Book Review: We Shall Conquer or Die: Partisan Warfare in 1862 Western Kentucky

We Shall Conquer or Die: Partisan Warfare in 1862 Western Kentucky. By Derrick Lindow. El Dorado Hills, CA.: Savas Beatie, 2024. Hardcover, 222 pp. $32.95.

Reviewed by James M. Prichard

Passed by the Confederate Congress in the spring of 1862, the Partisan Ranger Act sought to inaugurate a “people’s war” in Union occupied territory led by men emulating the hit-and-run tactics of Francis Marion, the legendary “Swamp Fox” of the Revolution. By early 1864, the experiment was widely criticized by high-ranking Confederate officers who regarded Ranger units as little better than brigands and a haven for deserters from front line commands. While the Act was repealed, some Ranger organizations with outstanding records, such as the partisan commands of Colonel John S. Mosby and Captain John Hanson McNeil, were permitted to continue their operations in Virginia.

In his We Shall Conquer or Die: Partisan Warfare in 1862 Western Kentucky, author Derrick Lindow, a Kentucky educator, has produced an excellent study of another successful partisan leader, Colonel Adam Rankin Johnson. Setting out for western Kentucky in the early summer of 1862, Johnson and his able lieutenant, Robert Martin, boldly began to raise a Partisan Ranger command in Union controlled territory. The daring youths, both former scouts for Nathan Bedford Forrest, eventually raised, armed and equipped, an entire regiment, the 10th Kentucky Partisan Rangers.

Throughout the summer and early fall of 1862, Johnson and Martin fought numerous sharp actions with Union forces and captured six Union controlled towns. On July 18, 1862, with just 40 men, they captured Newburg, Indiana, and carried away numerous small arms from the arsenal of the local militia. These operations were textbook examples of how the Partisan Ranger Act was expected to work. However, with the failure of the Confederate offensive in Kentucky in the fall of 1862, Johnson’s command was ordered to report to Braxton Bragg’s Army of Tennessee and attached to Brig. Gen. John Hunt Morgan’s regular cavalry.

Lindow’s work is well written and solidly based on numerous primary and secondary sources, wartime recollections, and contemporary newspapers. One structural quibble stems from the fact that there is no mention of the 1862 Confederate offensive in Kentucky until the book’s closing pages. This begs the question as to whether more Union troops could have operated against the Rangers if they were not needed for the defense of the state.

It should also be noted that the spirits of the ill-fated Colonel Gabriel Netter and other Kentuckians who wore the blue undoubtedly cry out at being described more than once as Yankees.

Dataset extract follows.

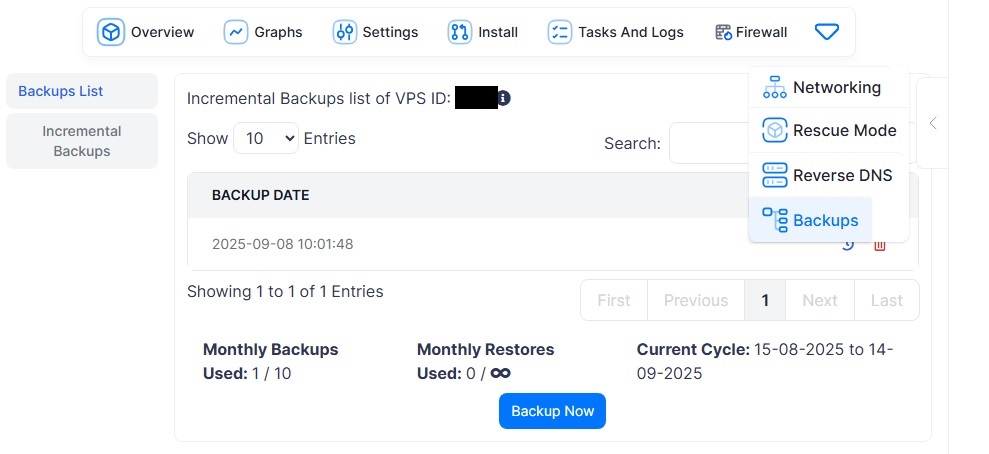Collapse the more-options chevron menu
Image resolution: width=989 pixels, height=454 pixels.
(826, 32)

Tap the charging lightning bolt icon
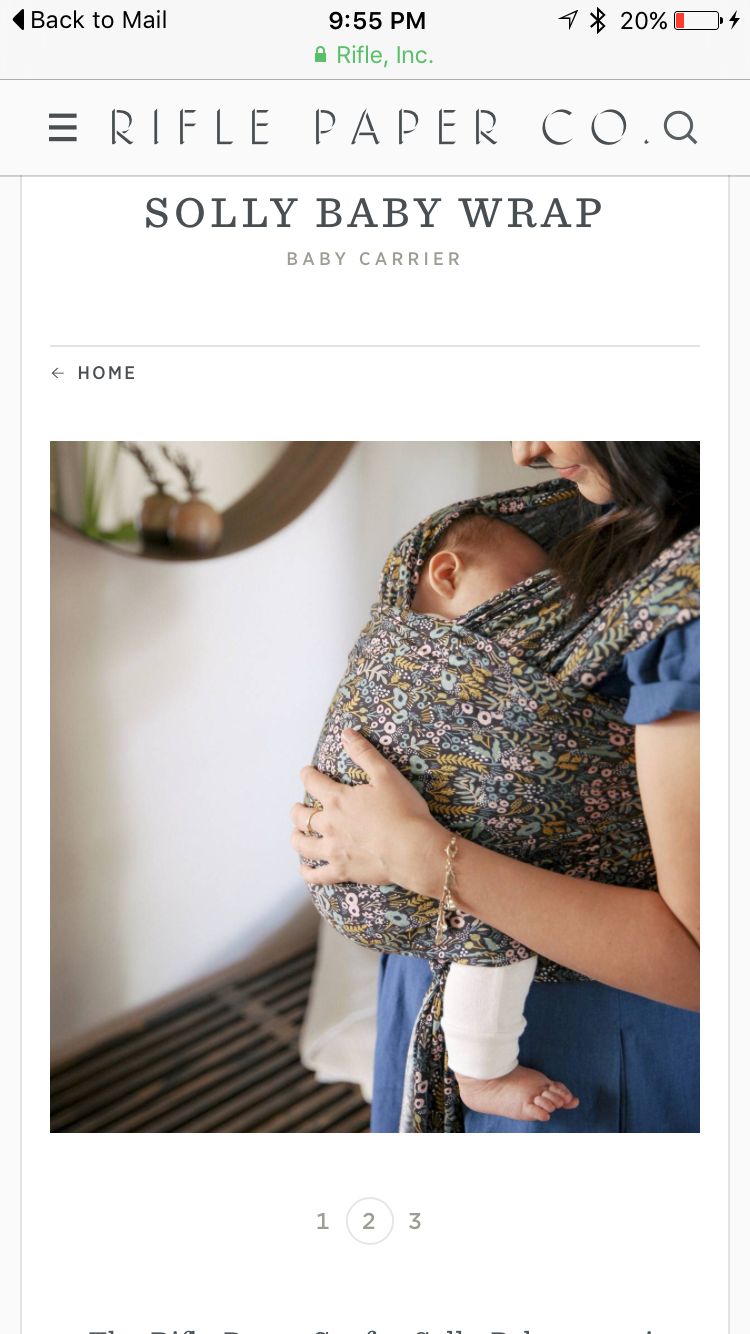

These minor points aside, Conquer or Die is a long overdue contribution to Kentucky Civil War studies as well as works on partisan and guerrilla warfare. Unlike Missouri and East Tennessee, Kentucky has not been the subject of many studies on partisan warfare. To this date, General John Hunt Morgan’s raids and the minor forays of petty guerrilla chieftains like Marcellus Jerome Clarke, the “Sue Mundy” of legend, have been the primary focus of attention. It should also be noted that Lindow’s work also serves as a much-needed regional study of the conflict in the Bluegrass state.

A fast-paced narrative, Conquer or Die, would be a welcome addition to the Civil War libraries of both serious students of the conflict and the general reader.

 

The author of Embattled Capital: Frankfort, Kentucky in the Civil War, James M. Prichard is an independent scholar who resides in Louisville, Kentucky.